GGR – Roma, attacco diesel. Non partiva così piano dalla stagione 2010-11

(Dario Marchetti)“Dipende. Da che dipende. Da che punto guardi il mondo tutto dipende” cantava Jarabe de Palo e mai sintesi potrebbe essere più azzeccata per la Roma di Eusebio Di Francesco. Dopo la sfida con l’Atletico Madrid si può guardare il bicchiere mezzo pieno e notare come i giallorossi abbiano saputo soffrire di fronte a uno dei primi 5 club in Europa. D’altro canto se invece vogliamo vedere il bicchiere mezzo vuoto, allora non ci si può non soffermare su un semplice, ma esplicativo, dato statistico. Nelle prime tre uscite di questa stagione (Atalanta, Inter, Atletico Madrid) Dzeko&co. hanno segnato solamente due gol. Uno di questi da calcio da fermo (a Bergamo) e l’altro arrivato proprio dai piedi del centravanti bosniaco. Non c’erano così poche reti nelle prime tre gare dell’anno dalla stagione 2010-11, la seconda di Claudio Ranieri poi sostituito a febbraio da Vincenzo Montella e conclusasi con un 12° posto che ha messo la parola fine sulla gestione Sensi. Anche la gara con i colchoneros ha evidenziato la difficoltà nell’arrivare in area di rigore avversario. Al punto che l’unico pallone parato da Oblak è arrivato da un tiro da fuori area di Radja Nainggolan. Nella gara con l’Inter i tre legni giungono dopo tre conclusioni dalla distanza e l’eccezione, fino ad oggi, è la rete del numero nove giallorosso contro i nerazzurri.

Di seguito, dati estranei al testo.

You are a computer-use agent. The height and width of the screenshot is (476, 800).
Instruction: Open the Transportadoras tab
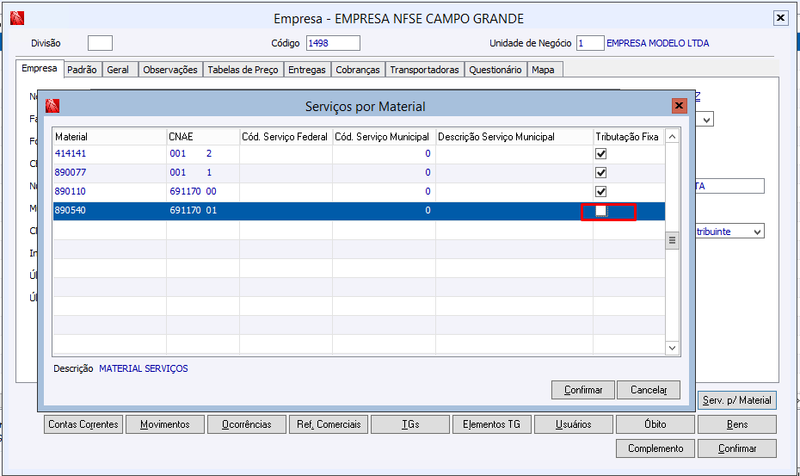click(424, 70)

LA SOLITUDINE DEL CENTRAVANTI – Le attenuanti ci sono, per carità. Di Francesco sta cercando di inculcare le sue idee di calcio, estremamente diverse da quelle del suo predecessore, Luciano Spalletti. L’aspetto però che più salta agli occhi è come Dzeko sembri ancora un corpo avulso dal resto della squadra. Lo stesso attaccante lo ha affermato anche nelle interviste post-partita di ieri: “Si sente la mancanza di Salah oltre che di Totti. Loro in campo mi sono stati sempre vicino, così come Nainggolan. Con questo sistema di gioco sono tutti più distanti. Con pazienza riusciremo a crescere”. Insomma, Defrel e Perotti, nonostante l’ottimo lavoro in fase di ripiegamento, non possono essere i partner ideali del centravanti bosniaco. Urge una nuova veste tattica per le manovre offensive insieme al rientro di Schick. Il ceco può essere il giusto partner d’attacco per evitare che Dzeko si immalinconisca contro le difese di tutt’Italia e di mezz’Europa.